Television, he writes, “serves us most ill when it co-opts serious modes of discourse — news, politics, science, education, commerce, religion — and turns them into entertainment packages. We would all be better off if television got worse, not better. ‘The A-Team’ and ‘Cheers’ are no threat to our public health. ‘60 Minutes,’ ‘Eyewitness News’ and ‘Sesame Street’ are.”
https://www.nytimes.com/2022/08/07/opinion/media-message-twitter-instagram.html
Do read the entire column, and I hope it is not behind a paywall for you, for it deserves to be widely read. But I’ve found myself thinking about that line: “We would all be better off if television got worse, not better”, and thinking about its broader applications and implications.
- How should I be thinking of Twitter and how much time I spend on it? (A lot, by the way, far too much. The only good thing, if at all, is that I spend almost all of this time reading what others have to say rather than saying anything myself. But – and this is a pertinent question, especially right now – would I be better off if Twitter got “worse”, or is it the other way around?)
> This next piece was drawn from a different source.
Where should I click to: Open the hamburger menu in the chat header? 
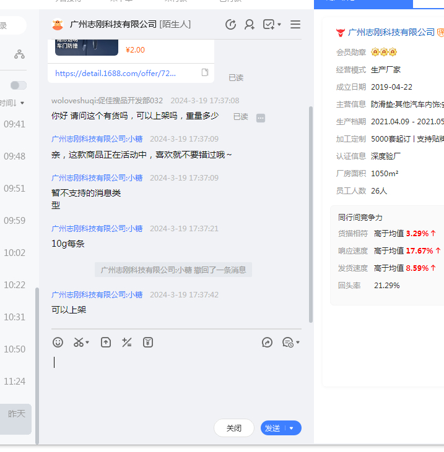click(x=295, y=25)
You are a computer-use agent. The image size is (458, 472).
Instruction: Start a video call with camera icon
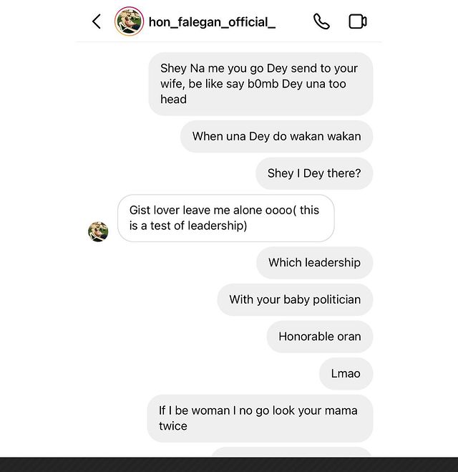(358, 21)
- How should I be thinking of the amount of time I spend reading blogs? Books? Fiction books vs non-fiction books? Do books serve me most ill when they co-opt non-serious modes of discourse?
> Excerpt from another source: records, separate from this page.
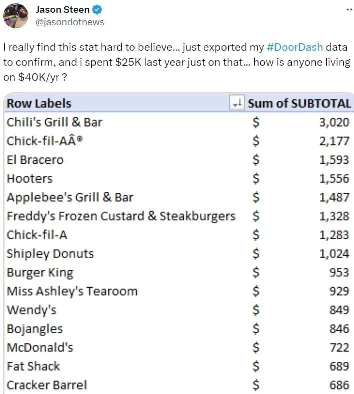Select the Cracker Barrel cell

pos(47,385)
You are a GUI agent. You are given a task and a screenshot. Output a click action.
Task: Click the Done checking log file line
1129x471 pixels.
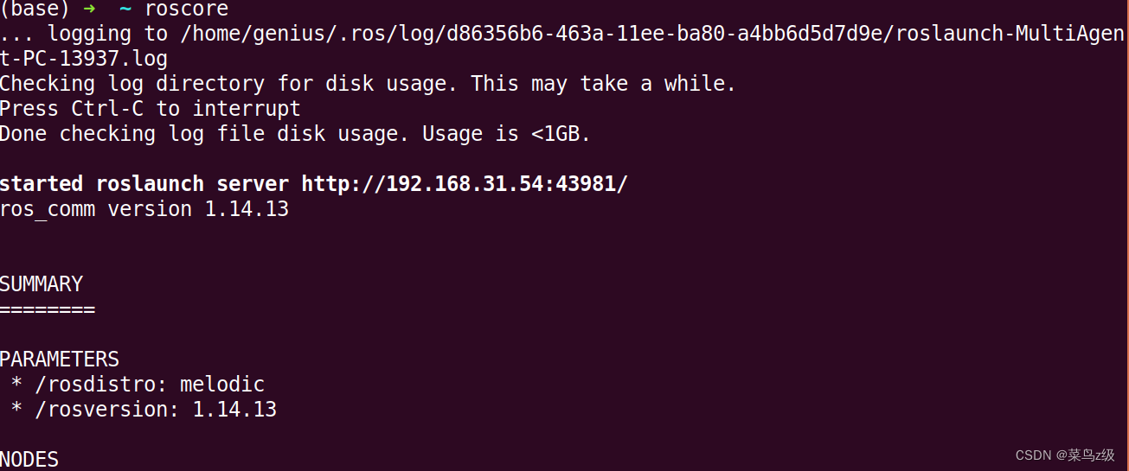coord(295,134)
- Should I be watching the Rene Girard series on YouTube, or does that make my experience of both learning more about Girard and time spent on YouTube worse?
- “What am I optimizing for?” is a great question, and a very powerful one for analysis. When it comes to learning, is “What am I optimizing for when I consume content in different ways?” an even better question, or simply a subset of the first one?
- I’ve given up on watching news on television entirely, and have been patting myself on the back ever since. That, to me, is the only silver lining after having read this column.